**What is expected**
Put the material from the line containing "The height and" down to the line containing "click(x=6, y=101)" into a two-column CSV with the headers request and answer, one row per request. Put each text in a single quoted field with its line breaks replaced by spaces, and leave the pictures out.

Records for finding described items:
________________

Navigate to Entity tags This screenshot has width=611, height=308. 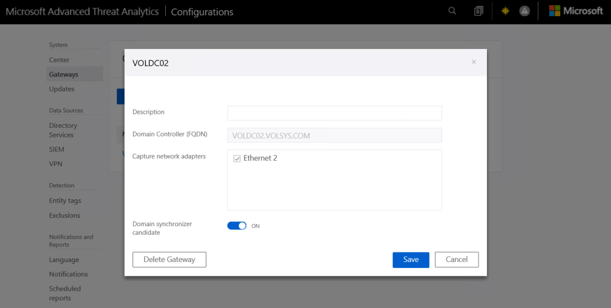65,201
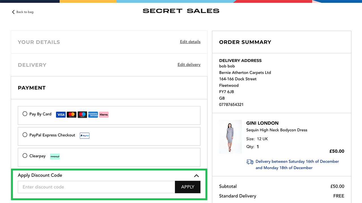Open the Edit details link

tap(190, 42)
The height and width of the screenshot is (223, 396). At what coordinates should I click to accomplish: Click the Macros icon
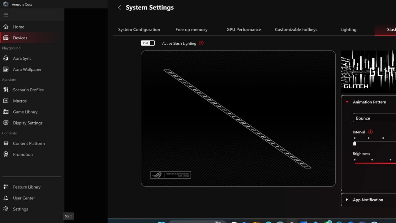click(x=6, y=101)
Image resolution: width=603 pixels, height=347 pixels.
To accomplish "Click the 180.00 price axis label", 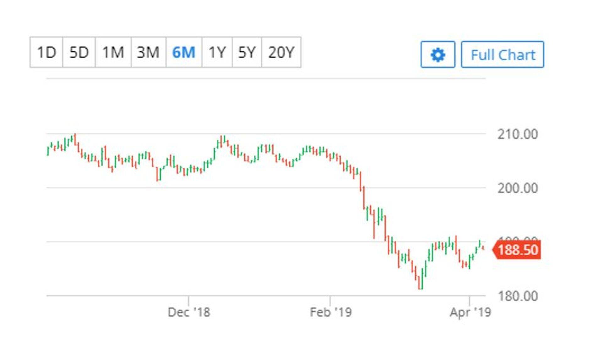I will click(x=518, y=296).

________________

**Response below**
request,answer
"The height and width of the screenshot is (223, 396). At what coordinates should I click to accomplish: Click the Macros icon","click(x=6, y=101)"